A dominant runningback fuels the power runs, but what fuels the steady defense can vary from season to season, game to game.
With injuries limiting the depth at linebacker, the presumed anchor position for the defense was left open. Enter the versatile safeties D’Cota Dixon and Natrell Jamerson.
The experienced due showed out on Saturday in the game against Northwestern, leading the defense to a dominant performance and sealing the victory for Wisconsin.
“Really proud of the way the guys played and fought together and found a way to win. Obviously a big play, you know, guys like D’Cota [Dixon], that last play on the safety. There’s a lot of guys who put it out there,” head coach Paul Chryst said.
Dixon, who was a key player on last years team has continued to be a leader.
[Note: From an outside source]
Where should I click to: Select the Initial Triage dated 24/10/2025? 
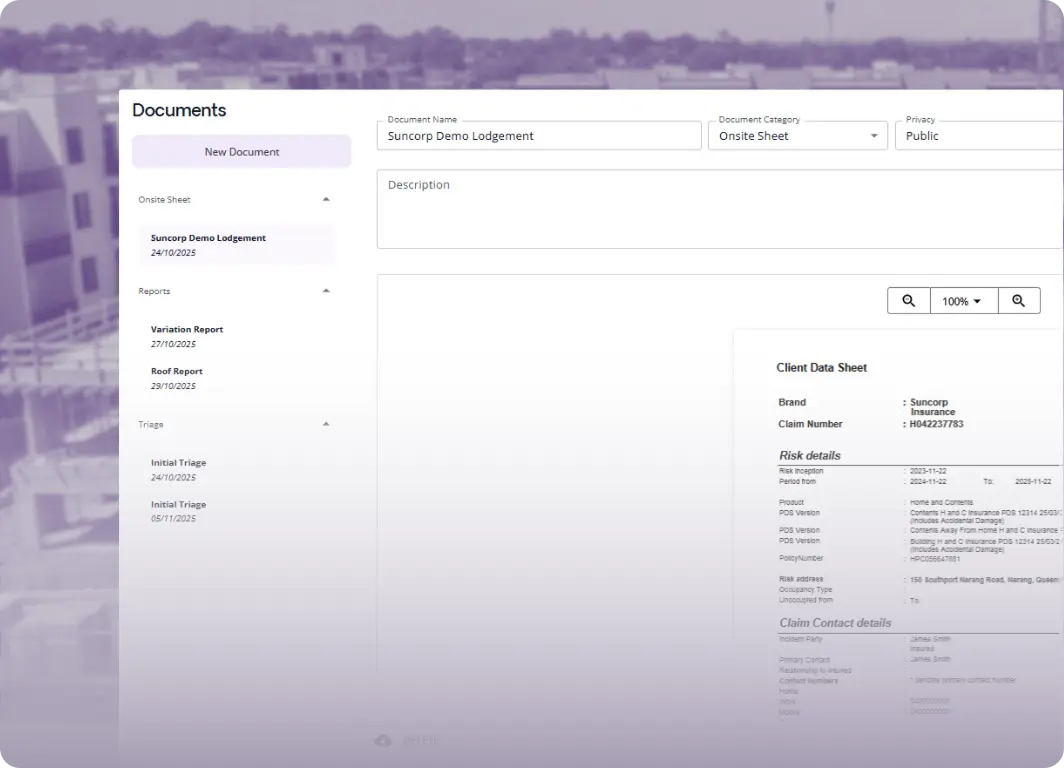point(236,469)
Against Northwestern he had a career high 12 total tackles, 2.0 sacks and 1.5 tackles for loss as he ended the weekend earning National Defensive Player of the week honors.
Normally a defensive back will lead the way for a team by getting interceptions, disrupting the pass game. On Saturday, however, Dixon was truly a position-less player.
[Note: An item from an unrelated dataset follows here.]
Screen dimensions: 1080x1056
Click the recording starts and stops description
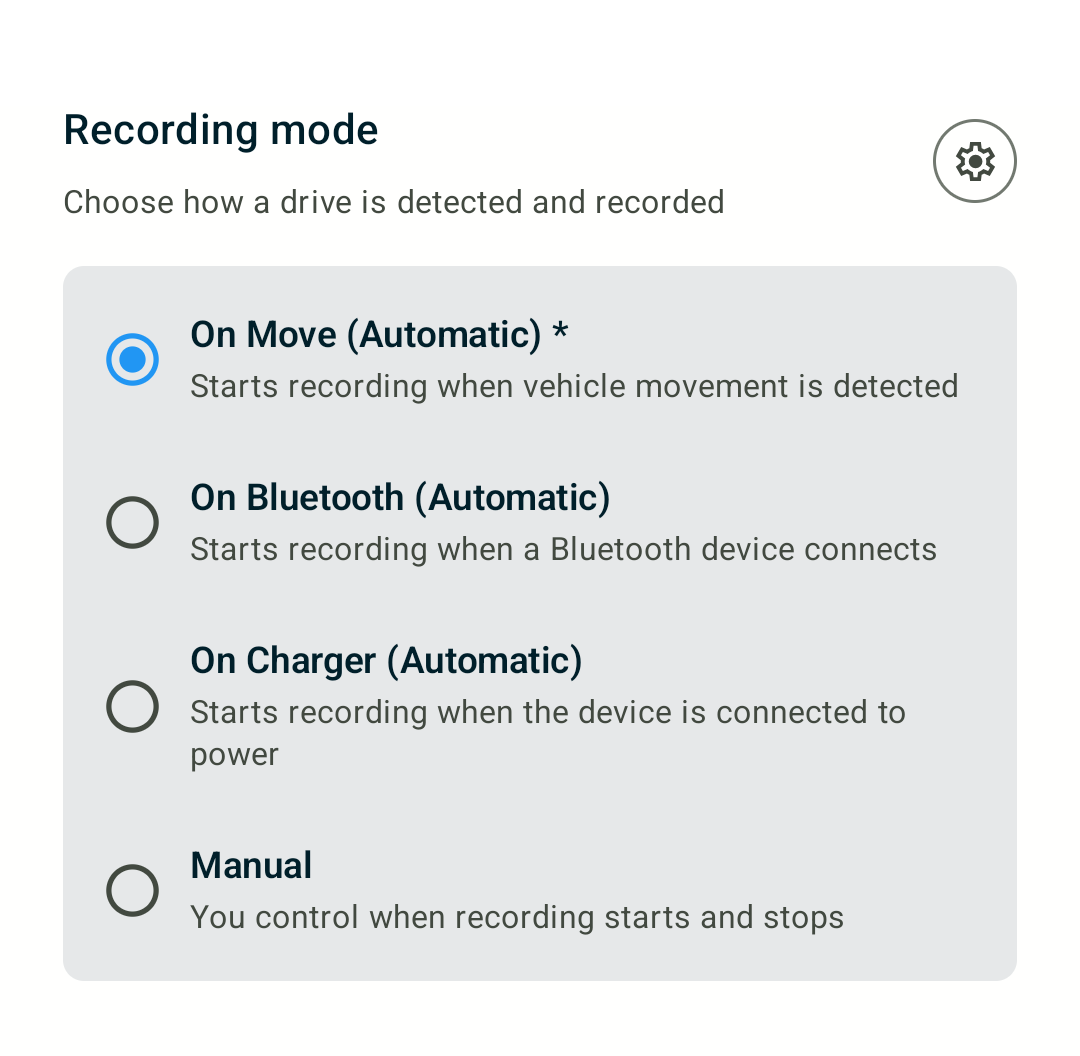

“I mean it’s great. Like you could him at D-Line, he could attack like he a D-lineman when he’s down there,” cornerback Derrick Tindal said. “Put him at linebacker and he like a linebacker when he is in there. He can field the run and you put him at safety and he can cover just as well.”
In fact Dixon is viewed as such a good blitzer by his teammates, that they willingly change to play calls to send him into the thick of it.
“It’s a very big impact to have him on defense and we can put him at different spots. And shoot, they’ll be sometimes when I have a blitz called for me and I’ll switch and tell D’Cota to go down and blitz and I’ll just cover. Cause that’s what D’Cota does,” Tindal said.
Dixon made those opportunities count on impactful ways. One of his sacks came on a third down. Overall, Wisconsin’s defense dominated third down allowing Northwestern to convert only three of their 15 chances.
On back to back plays in the first quarter, Dixon also made back to back open field tackles, one for a loss. The series of plays slowed an early drive by Northwestern who started with favorable field position. His most important play came in the final minutes of the game when he sacked Northwestern’s quarterback Clayton Thorson for a safety.
Dixon’s safety sealed the win for Wisconsin, but it would have never have happened without the play of his partner in crime.
On the play before the safety, Wisconsin punter Anthony Lotti boomed a punt close to the goal line. Jamerson, who also starts on special teams as a gunner, beat his defender and was able to get under Lotti’s punt. He downed it at the two yard line, setting up the dagger that was Dixon’s safety.
Plays that may go unremembered by the general fan, are plays that coaches will always remember.
“Natrell [Jamerson] brings so much to this team and has been doing it for a while now. Two years ago he was our special teams player of the year. What you appreciate from him is that now that he’s in a starting role, what he thinks about and how he approaches the special teams is every bit as important as it was when he was first breaking in, playing, and as you know, we’re going to need all the guys,” Chryst said.
“There are good examples of players like [Natrell] that will do anything for this team. And you get into games — we’re going to have a lot more close games — that we’re going to need plays such as that. Doesn’t matter how it comes, what unit it comes on, we’re going to need everyone.”
Special teams is perhaps the most important aspect of winning the field position battle. So often an after thought to most, Jamerson has continued to value its importance.
“It’s just the same as on offense or defense. Special teams, it controls the field so downing the punt right on the two yard line and then it lead to a safety so you gotta be good on special teams,” Jamerson said
With D’Cota disrupting the pass game by rushing the quarterback, Jamerson picked up the slack in the passing coverage, which has been spotty at times earlier in the season.
He would finish the game with two interceptions, one of which he busted to the endzone. Jamerson’s pick six proved crucial as Northwestern refused to go away in the fourth quarter. Not to let Dixon get all the spot light in the quarterback pressure department, Jamerson also added 1.0 sacks to his already stellar day.
“Aye man, he did his thing today. That’s my dawg,” Tindal said of his defensive backfield teammate.
Early into the season, the defensive backfield has been anything but steady. In the first two non-conference games they gave up huge chunk plays, letting lesser opponents stick around in games they had no business being in.
But they have bounced back every game, coming out in the second half with a presence that only veterans who have been there before can bring.
“Adversity’s going to hit and we have to respond. And that’s exactly what we did,” Jamerson said.